Nigeria: le président accorde la préférence locale pour les affaires du pétrole

Par l'Agence France Presse
Publié le 22 avril 2010



 

Le président intérimaire du Nigéria
M. Goodluck Jonathan

 

Le président par intérim du Nigeria Goodluck Jonathan a signé une loi qui accorde la préférence aux compagnies locales dans le secteur des services pour les compagnies pétrolières, dominé jusqu'à présent par les grandes multinationales.

La nouvelle loi stipule qu'une "considération exclusive" doit être accordée aux firmes nigérianes pour fournir des services aux majors de l'or noir.

Elle "répondra au besoin nécessaire pour nous en tant que nation d'avoir une participation locale dans l'industrie du pétrole", a déclaré M. Jonathan.

"Dans ce cadre, il y aura une considération exclusive pour des compagnies de services nigérianes locales qui pourront prouver qu'elles possèdent l'équipement nécessaire, le personnel nigérian et la capacité de mise en oeuvre des tâches de l'industrie du pétrole et du gaz nigérians", a déclaré M. Jonathan en paraphant la loi.

En promulguant à Abuja la loi sur la participation locale dans le développement de l’industrie du pétrole et du gaz, M. Jonathan a indiqué que cette loi va « satisfaire le besoin urgent de notre jeune nation à garantir une participation de nos sociétés locales dans le secteur du pétrole ».

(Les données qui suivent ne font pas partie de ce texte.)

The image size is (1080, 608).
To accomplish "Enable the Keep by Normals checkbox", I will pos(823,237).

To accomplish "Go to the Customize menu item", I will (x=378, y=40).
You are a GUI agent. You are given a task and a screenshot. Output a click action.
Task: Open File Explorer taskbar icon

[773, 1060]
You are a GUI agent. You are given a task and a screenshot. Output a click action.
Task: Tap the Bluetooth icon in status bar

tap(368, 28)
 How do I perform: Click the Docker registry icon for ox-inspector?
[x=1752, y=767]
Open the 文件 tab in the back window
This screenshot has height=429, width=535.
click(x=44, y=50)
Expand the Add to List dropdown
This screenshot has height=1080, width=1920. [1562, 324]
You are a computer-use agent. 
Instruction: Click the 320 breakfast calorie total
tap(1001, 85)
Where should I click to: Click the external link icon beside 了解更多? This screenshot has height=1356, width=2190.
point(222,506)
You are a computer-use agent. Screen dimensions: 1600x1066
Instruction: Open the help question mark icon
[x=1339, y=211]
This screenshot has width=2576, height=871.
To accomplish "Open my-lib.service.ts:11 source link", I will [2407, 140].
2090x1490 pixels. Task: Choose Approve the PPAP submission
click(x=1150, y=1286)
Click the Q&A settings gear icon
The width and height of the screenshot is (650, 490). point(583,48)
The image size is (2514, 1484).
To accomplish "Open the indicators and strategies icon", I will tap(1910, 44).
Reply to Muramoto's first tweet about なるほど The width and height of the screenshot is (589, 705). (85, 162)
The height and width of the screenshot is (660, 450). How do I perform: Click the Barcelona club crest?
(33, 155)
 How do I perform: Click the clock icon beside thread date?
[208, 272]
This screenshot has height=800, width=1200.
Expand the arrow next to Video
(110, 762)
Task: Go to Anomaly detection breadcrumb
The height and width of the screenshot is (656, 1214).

Il s’agit de toutes les autorités de régulation, des opérateurs, des entreprises et des sous-traitants, des partenaires et des autres entités impliquées dans tout projet, opération, activité ou transaction dans le secteur du pétrole et du gaz au Nigeria.

« Tous ces acteurs désignés vont prendre en compte la participation locale comme un élément important dans leur projet global de développement et leur philosophie de gestion dans l’exécution de leur projet », a-t-il annoncé.

« Nous sommes sûrement dans la voie d’une plus grande sécurité grâce à une propriété et une participation locales et un développement technologique », a ajouté le président Jonathan qui a salué l’Assemblée nationale et les citoyens niégérians acquis à cette loi.

Les rebelles armés du sud pétrolier du Delta du Niger réclament depuis des années un meilleur partage des richesses du pétrole en faveur des communautés locales.

Bien que le Nigeria, le pays le plus peuplé d'Afrique avec 150 millions d'habitants, soit le 8e producteur mondial de pétrole, les richesses issues de cette exploitation s'évanouissent dans la corruption plutôt que de servir à améliorer le sort des populations majoritairement pauvres dans le pays.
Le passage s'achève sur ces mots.